It begins by initializing an NSAutoreleasePool, and ends by releasing it. You should do this in any method that is called by a new thread. An autorelease pool is created for you in the main thread, but not in threads that you create yourself. If you don't setup an autorelease pool in each new thread, you will get annoying warning messages in the log, and every call to the autorelease method will result in a memory leak.

The rest of the method is embedded in a @try-@catch-@finally block. This is to catch any exceptions that may arise in the worker thread, and which could cause the program to crash. The exception handling here is not very advanced, but it is better than nothing. Basically, if something goes wrong, a log message is printed, and control returned to the main thread as if everything went to plan. It would be better to inform the user of the problem, but we'll leave that to version 2.0. Note that a @finally block gets executed whether an exception is raised or not, so the autorelease pool is always released, preventing potential memory leaks.

runSubTaskAsynchronouslyWithDictionary: simply extracts the data passed to it via the dictionary, and adds it to an array, with each entry coupled to an appropriate xgrid option. For example, the input directory, which becomes the working directory on the agent, is added to the array by first inserting the option string @"-in", followed by the path retrieved from the dictionary. This option is only included if the working directory value in the dictionary is not an instance of the class NSNull.

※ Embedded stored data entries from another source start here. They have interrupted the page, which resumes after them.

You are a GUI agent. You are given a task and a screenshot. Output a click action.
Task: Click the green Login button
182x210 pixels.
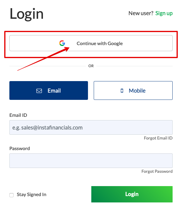[x=132, y=194]
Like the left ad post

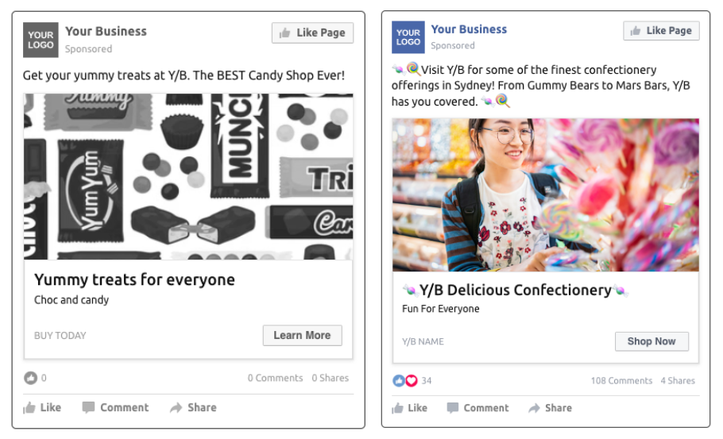pyautogui.click(x=42, y=407)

The entries in the array are set as the arguments of an NSTask, using the method setArguments:. At the same time, other aspects of the NSTask, such as the path of the executable to be launched by the NSTask, which is /usr/bin/xgrid, and the current directory, which is the directory containing the executable that xgrid will run.

If you are wondering where I got these paths from, you can take a look at the top of the method. There I make use of a few path manipulation methods from the NSString class, like lastPathComponent and stringByDeletingLastPathComponent. These methods are very useful, and used extensively throughout Photo Industry. The Cocoa documentation will tell you more.

Returning to the bottom of the method, the NSTask is launched, and we wait for it to complete, just like last time in the xgridcc script. We also check the return value upon completion, and log any errors.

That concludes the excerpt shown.